I remember the same look, the same feeling, from when I was growing up. Everyone in the family was autistic, none of us knew it, and we all thought we’d finally be normal if only the people out there, past our faces, would consent to put us on the books, to count us as normal. My father, my mother, my brother, me, we all felt stranded with each other, dumped among people who didn’t function right. We’d been born into a ditch, and out on the field everyone else was running around and having fun. We all wanted to feel like we belonged out there, so among ourselves we talked loud and had silly, pointless opinions, all the while hoping that our fellow rejects could pass for an audience. There one sees another phase of the autistic demeanor: the projection of noise out into the wind tunnel, done in the hope that somehow we’ll put ourselves into the mix, that we’ll enter the place where life is going on, the zone where regular people are talking to each other. No regular people were on hand, but we could pretend.

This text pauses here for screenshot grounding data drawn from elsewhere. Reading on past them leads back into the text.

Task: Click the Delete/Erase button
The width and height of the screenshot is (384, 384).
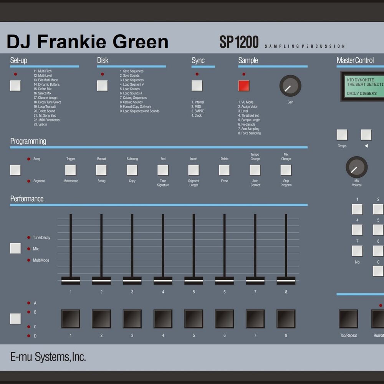Action: [x=224, y=170]
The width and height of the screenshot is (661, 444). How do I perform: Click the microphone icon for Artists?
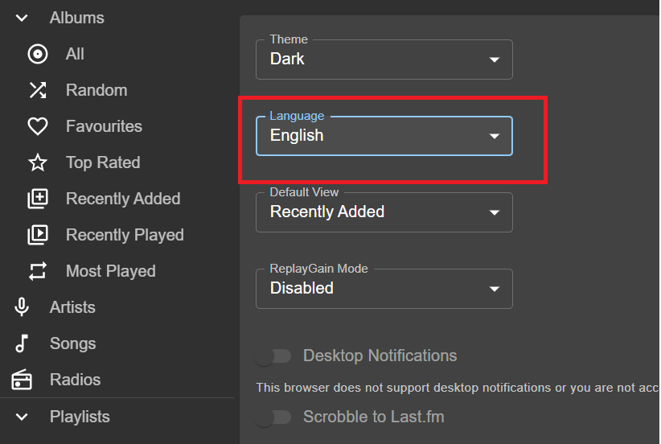[22, 307]
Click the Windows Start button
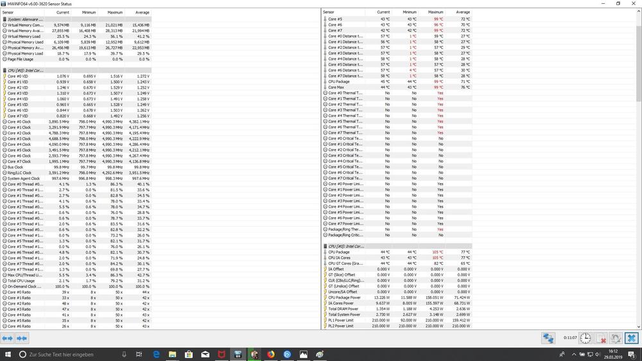Screen dimensions: 642x361 point(8,354)
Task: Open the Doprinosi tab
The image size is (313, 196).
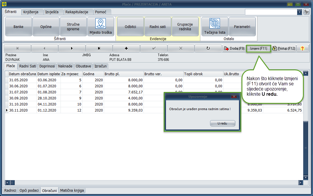Action: click(x=47, y=66)
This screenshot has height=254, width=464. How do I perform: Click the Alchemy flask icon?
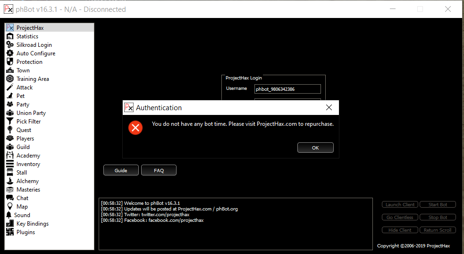[x=10, y=181]
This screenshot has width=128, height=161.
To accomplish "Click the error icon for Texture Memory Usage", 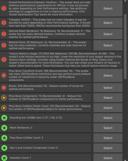I will 4,60.
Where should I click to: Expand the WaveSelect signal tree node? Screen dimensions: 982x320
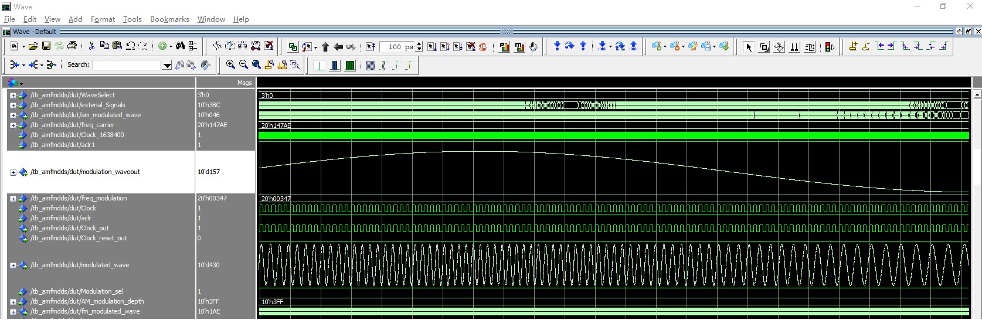pyautogui.click(x=13, y=96)
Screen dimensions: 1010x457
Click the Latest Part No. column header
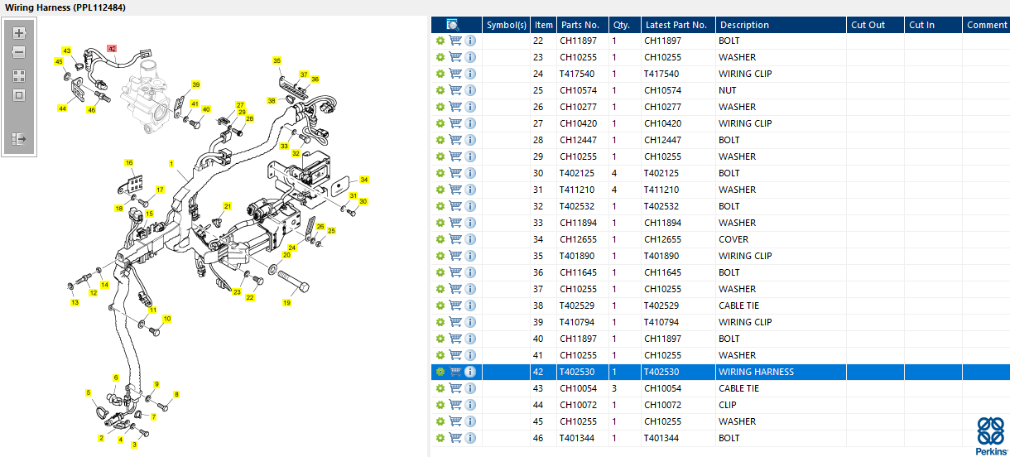[677, 25]
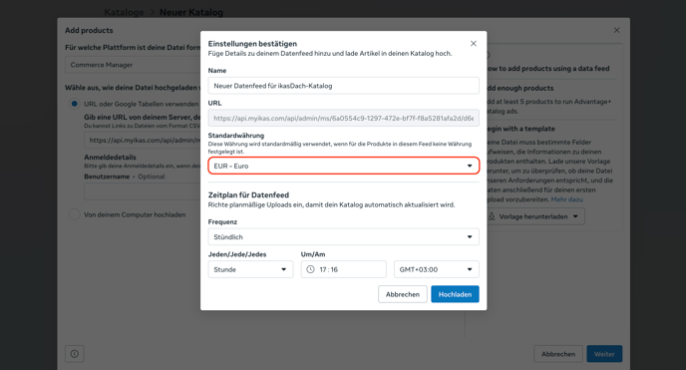Go to Kataloge breadcrumb

tap(125, 12)
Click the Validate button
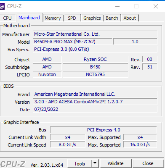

This pretending will take up much of an autistic’s life. The autistic sees social exchanges as cataclysmic occasions, readouts on a trapped creature’s ability to do that basic human thing: interacting with others. If your gaze can’t get out there, your voice can. Got to stay in the mix, where people do things. Hence the autistic’s irritating bray, always leading them out to the world of others, but with no regard to the others themselves. Needy people don’t need the other person’s well-being; they need the person to be on hand and serve. That person’s the immediate stand-in for the population at large, the placeholder for an idea—namely that there are humans separate from the autistic person. Condemned to this status, they can be the autistic’s bogeyman or stooge; being treated as anything else will prove difficult.